Who was the youngest-ever professional jockey?
Of course, nowadays, no-one under the age of 16 is permitted to ride in public, but it wasn’t always that way. The legendary Lester Piggott, for example, famously had his first ride on The Chase, for his father, Keith, at Salisbury on April 7, 1948, having turned 12 on November 5, 1947.
However, the ‘Long Fella’, who went on to ride 4,493 winners in Britain in a career spanning six decades, was not the youngest-ever professional jockey. Details from a century, or longer, ago are understandably sketchy, but certainly one of the youngest, if not the youngest, professional jockey was George Hoy Booth, who was born in Wigan, Lancashire on May 26, 1904. Booth never rode a winner but, as a teenager, took his stage name from his father, George Formby Snr., and would later win global acclaim as a cheeky, ukulele-playing singer, actor and comedian.
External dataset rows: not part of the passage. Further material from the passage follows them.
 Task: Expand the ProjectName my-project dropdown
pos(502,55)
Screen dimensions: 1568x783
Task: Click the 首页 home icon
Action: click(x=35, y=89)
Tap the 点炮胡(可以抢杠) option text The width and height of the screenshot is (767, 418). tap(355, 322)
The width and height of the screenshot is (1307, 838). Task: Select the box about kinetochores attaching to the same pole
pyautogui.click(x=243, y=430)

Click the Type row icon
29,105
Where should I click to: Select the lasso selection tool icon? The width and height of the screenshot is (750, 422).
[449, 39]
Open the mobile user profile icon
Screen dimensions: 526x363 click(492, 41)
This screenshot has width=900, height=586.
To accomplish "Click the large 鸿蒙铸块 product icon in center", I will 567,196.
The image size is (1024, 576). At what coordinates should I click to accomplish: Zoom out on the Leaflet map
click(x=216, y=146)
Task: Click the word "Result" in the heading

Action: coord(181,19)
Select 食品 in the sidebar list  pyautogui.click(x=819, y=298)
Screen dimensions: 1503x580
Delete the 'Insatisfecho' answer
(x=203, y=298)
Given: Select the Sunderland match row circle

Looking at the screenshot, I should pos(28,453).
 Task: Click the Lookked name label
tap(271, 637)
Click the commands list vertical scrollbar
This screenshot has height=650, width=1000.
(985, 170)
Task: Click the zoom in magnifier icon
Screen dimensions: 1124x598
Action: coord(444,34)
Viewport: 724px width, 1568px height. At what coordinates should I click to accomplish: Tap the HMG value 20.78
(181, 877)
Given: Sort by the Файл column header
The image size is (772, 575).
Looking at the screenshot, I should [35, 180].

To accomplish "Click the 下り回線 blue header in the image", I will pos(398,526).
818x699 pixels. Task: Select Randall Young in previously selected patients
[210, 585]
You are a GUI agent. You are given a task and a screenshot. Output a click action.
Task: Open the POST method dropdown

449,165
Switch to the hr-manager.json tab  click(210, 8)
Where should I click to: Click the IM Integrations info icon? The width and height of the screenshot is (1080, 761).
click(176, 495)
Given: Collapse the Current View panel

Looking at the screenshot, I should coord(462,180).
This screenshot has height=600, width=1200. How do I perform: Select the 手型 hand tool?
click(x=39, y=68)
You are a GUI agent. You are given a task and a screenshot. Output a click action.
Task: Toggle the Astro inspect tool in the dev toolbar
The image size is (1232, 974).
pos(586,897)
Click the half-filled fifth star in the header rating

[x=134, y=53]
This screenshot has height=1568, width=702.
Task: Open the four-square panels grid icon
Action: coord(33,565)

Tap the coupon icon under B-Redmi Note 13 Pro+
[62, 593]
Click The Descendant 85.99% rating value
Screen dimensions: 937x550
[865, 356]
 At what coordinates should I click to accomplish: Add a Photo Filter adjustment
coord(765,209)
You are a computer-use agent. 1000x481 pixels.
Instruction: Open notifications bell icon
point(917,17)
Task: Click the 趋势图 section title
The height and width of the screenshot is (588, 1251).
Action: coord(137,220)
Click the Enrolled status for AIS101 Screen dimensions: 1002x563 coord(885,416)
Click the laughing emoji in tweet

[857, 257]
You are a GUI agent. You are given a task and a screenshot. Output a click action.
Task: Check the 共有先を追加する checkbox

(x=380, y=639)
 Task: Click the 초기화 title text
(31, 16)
Yes, it really was that George Formby!
Remarkable though it may seem, George Formby Jnr. was apprenticed to Epsom trainer Thomas Schofield, for whom he had his first ride in public, on the three-year-old filly Eliza, owned by his father and named after his mother, in an apprentices’ race over a mile at Lingfield Park on April 6, 1915; he 10 years, 10 months and 11 months old at the time. Weighing just 3st 13lb and with his face still swollen from a recent bout of mumps, Formby missed the break and finished unplaced. Schofield, though, reportedly had no complaints about young George other than his ‘ fondness for sweets and pastry’.
Later the same year, with the Flat season in England curtailed by World War I, George Formby Snr. sent a handful of his horses, Eliza included, across the Irish Sea to Naas trainer Johnny Burns, so that George Jr. could continue his riding career. That he did, in Ireland until November, 1918, and in England until the premature death of his father in February, 1921.